### Task prompt
Skip the pictures and copy all the data that follows exactly.

### Data for processing
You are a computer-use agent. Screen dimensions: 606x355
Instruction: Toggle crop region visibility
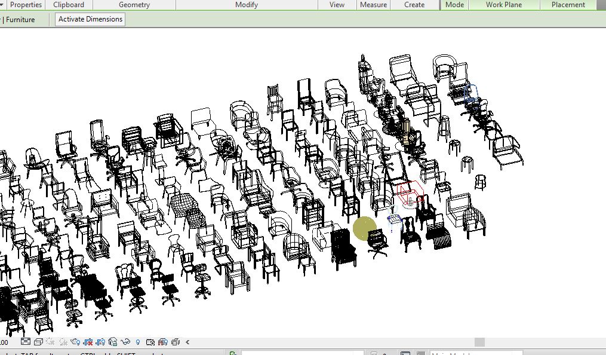pos(100,342)
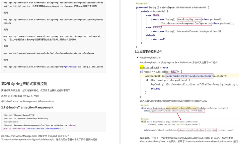Select the 2.1 @EnableTransactionManagement heading

27,107
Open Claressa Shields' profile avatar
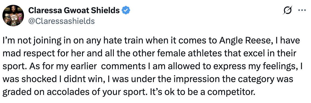This screenshot has width=311, height=103. coord(13,15)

### Completed exercise
You are a computer-use agent. Screen dimensions: 606x355
Instruction: Toggle crop region visibility
pos(100,342)
Select the 2.1 @EnableTransactionManagement heading

27,107
Open Claressa Shields' profile avatar
This screenshot has width=311, height=103. coord(13,15)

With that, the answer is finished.